### Compito 1
Elenca tutti i gruppi di persone che il brano sul ristorante dei fratelli Roca indica con un sostantivo.
### Compito 2
Quanti sono i fratelli Roca secondo il brano sul loro ristorante?
### Compito 3
Per favore, prosegui il brano sul ristorante dei fratelli Roca a partire dalla sua ultima frase.

“Il miglior ristorante del mondo”. Quante volte pronunciano queste parole gli appassionati globe-trotter della gastronomia. Quante volte le pronuncerebbero, ma si trattengono, i critici gastronomici più saggi, che hanno maturato la consapevolezza che a trattarla come una gara, come se fosse qualcosa di misurabile con un metro o un cronometro, si pecca di presunzione. E quindi, che il numero uno assoluto non esiste. Eppure chi ha la fortuna di passare da queste parti si trova inevitabilmente a fare confronti con qualsiasi altra esperienza precedente, vicina o lontana nel tempo. Certo, gioca un ruolo fondamentale l’alone di leggenda che circonda i tre fratelli Roca, ma non si può non restare in estatica ammirazione di fronte a un meccanismo dello “star bene” così perfettamente rodato in ogni sua parte come quello che si incontra qui.

[Record tratti da un dataset]
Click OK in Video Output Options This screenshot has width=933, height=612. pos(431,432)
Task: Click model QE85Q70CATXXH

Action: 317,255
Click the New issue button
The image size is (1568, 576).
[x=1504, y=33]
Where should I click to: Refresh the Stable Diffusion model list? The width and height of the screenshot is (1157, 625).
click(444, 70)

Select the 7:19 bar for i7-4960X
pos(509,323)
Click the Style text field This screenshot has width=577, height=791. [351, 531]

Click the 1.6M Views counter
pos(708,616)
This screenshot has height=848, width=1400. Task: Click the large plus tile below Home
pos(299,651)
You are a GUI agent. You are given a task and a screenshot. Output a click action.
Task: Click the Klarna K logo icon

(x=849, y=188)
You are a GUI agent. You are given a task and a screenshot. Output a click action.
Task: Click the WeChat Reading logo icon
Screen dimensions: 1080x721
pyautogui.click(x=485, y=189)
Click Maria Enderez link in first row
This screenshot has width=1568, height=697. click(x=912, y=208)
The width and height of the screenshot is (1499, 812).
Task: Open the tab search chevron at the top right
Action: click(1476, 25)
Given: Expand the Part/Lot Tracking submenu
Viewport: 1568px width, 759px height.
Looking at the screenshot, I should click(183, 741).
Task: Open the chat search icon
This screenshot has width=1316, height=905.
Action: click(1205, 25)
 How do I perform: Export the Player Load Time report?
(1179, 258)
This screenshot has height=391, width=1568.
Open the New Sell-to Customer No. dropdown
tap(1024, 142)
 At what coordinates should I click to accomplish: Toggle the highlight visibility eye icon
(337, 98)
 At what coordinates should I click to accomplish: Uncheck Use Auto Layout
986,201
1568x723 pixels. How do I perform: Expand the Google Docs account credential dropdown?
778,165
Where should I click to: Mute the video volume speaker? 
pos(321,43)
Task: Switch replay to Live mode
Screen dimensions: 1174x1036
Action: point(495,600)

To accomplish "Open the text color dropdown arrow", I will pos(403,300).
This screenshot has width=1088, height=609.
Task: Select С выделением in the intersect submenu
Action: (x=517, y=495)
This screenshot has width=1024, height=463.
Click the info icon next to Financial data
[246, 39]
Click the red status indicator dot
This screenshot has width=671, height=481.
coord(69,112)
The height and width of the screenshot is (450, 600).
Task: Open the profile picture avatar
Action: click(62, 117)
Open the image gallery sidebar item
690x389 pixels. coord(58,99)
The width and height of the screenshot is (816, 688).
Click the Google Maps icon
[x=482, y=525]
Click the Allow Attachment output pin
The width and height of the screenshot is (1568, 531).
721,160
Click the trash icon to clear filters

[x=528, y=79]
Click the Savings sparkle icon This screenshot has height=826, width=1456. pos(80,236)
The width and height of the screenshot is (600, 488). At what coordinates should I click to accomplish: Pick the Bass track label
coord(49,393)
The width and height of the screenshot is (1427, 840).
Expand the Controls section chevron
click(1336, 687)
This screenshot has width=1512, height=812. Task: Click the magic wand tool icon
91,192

### Risposta 1
- gli appassionati globe-trotter della gastronomia
- i critici gastronomici più saggi
- i tre fratelli Roca

### Risposta 2
Tre.

### Risposta 3
Una nota dolente però c’è ed è ben nota: la prenotazione. La parola d’ordine è: “Fully booked. Try another day”. Per almeno 11 o 12 mesi non se ne parla, salvo mettersi a disposizione in lista d’attesa. Un record negativo determinato da freddi numeri: gli “aficionados”, provenienti da ogni parte del mondo, saturano l’intera offerta annuale di coperti.
Una volta risolto il problema e trovato il modo di sedersi al tavolo, però, è impossibile non sentirsi a proprio agio, per l’atmosfera dégagé che rifugge le rigidità formali da grande maison e per l’abilità di una squadra poliglotta nella quale il nostro paese è rappresentato da Davide Nurra, oristanese di nascita e catalano di adozione, da più di 10 anni elemento fondamentale della brigata.
Il menu inizia con una retrospettiva di 15 piatti storici riadattati in piccoli assaggi, da “tutto il gambero” alla strepitosa ostrica con distillato di terra. Poi si passa alle pietanze vere e proprie che rappresentano la cucina attuale di Joan Roca. Una cucina che, oggi come ieri, viaggia a livelli altissimi intersecando tradizioni catalane e classicismo francese con l’utilizzo di un’ampia varietà di tecniche, tenendo però sempre in primo piano la materia e garantendosi così una leggibilità e una limpidezza espressiva esemplari.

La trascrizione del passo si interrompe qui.